*** Opening Supplied passage ***
Tegan Bryder is one of our newest volunteer recruits, joining the Inverness team earlier this year and bringing with her a passion for helping the boys as well as the girls.
Tegan has visited schools, educating teachers and students alike about the responsibilities of looking after chicks, many of which will be cockerels, and encouraging alternative ways of learning. She believes that instilling compassion in young children will help them think of animals as sentient creatures, rather than something that is easily disposable.
However, chick hatching schemes aren’t the only issue, with breeders often abandoning unwanted cockerels, and Tegan is determined to educate around this subject, too, to help stop the constant flow of unwanted birds.
Tegan has had great success rehoming the abandoned cockerels she takes on, and one of her favourites to date is Charles, who was abandoned on an allotment and eventually found perched on top of a chicken coop full of hens. It was pouring with rain, but he chose his feathered friends over shelter.
Tegan said: “Charles struggled to come to terms with the trauma he had experienced, but thankfully I later received a wonderful message from Cantraybridge College in Inverness. They wanted to rehome him with their flock of 18 hens where he would also become a therapy animal for adults with special needs.
“The college even has a café, so visitors can go and meet Charles themselves — which is a lovely ending to his story.”
*** Closing Supplied passage ***
> Apply what you read
**1)** Reproduce the volunteer profile from "However, chick hatching" to "friends over shelter.".
**2)** In the volunteer profile, where was the cockerel Charles abandoned?
*** Opening Supplied data ***
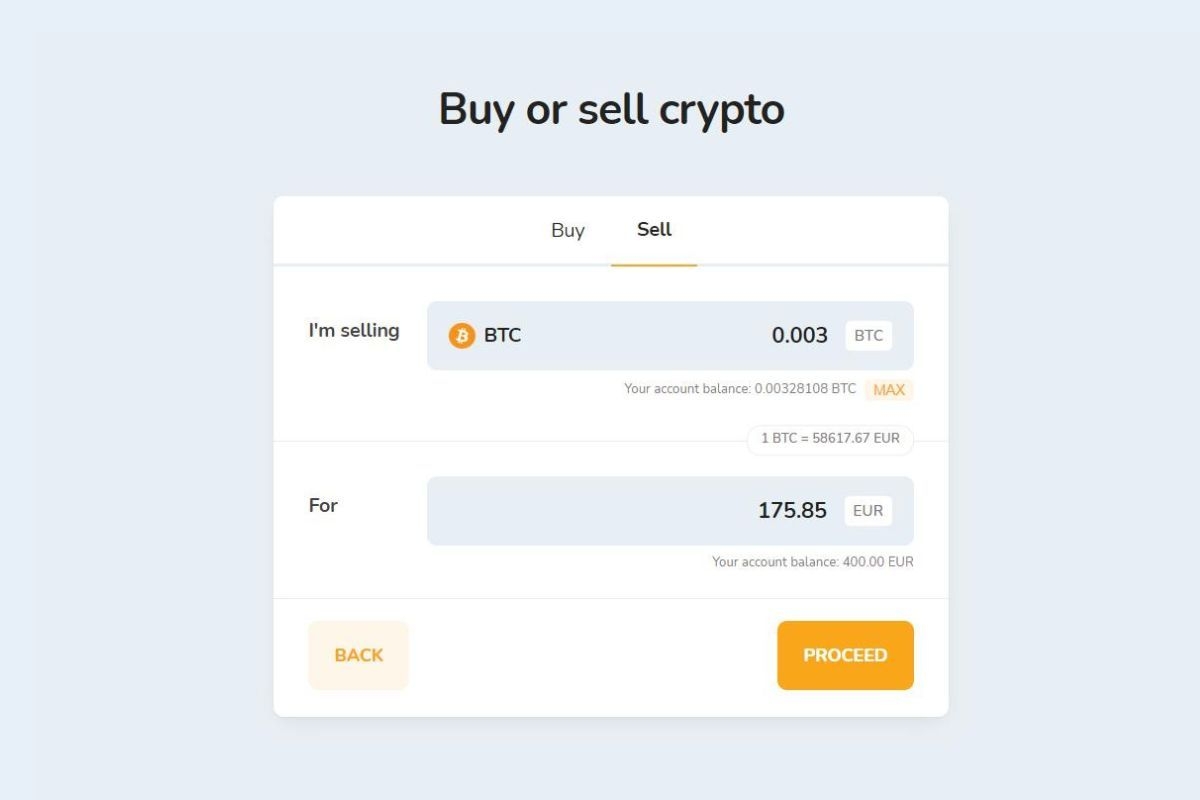Click the divider line above BACK button
Screen dimensions: 1200x800
610,598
*** Closing Supplied data ***
> Results for each task
**1)**
However, chick hatching schemes aren’t the only issue, with breeders often abandoning unwanted cockerels, and Tegan is determined to educate around this subject, too, to help stop the constant flow of unwanted birds.
Tegan has had great success rehoming the abandoned cockerels she takes on, and one of her favourites to date is Charles, who was abandoned on an allotment and eventually found perched on top of a chicken coop full of hens. It was pouring with rain, but he chose his feathered friends over shelter.

**2)** On an allotment.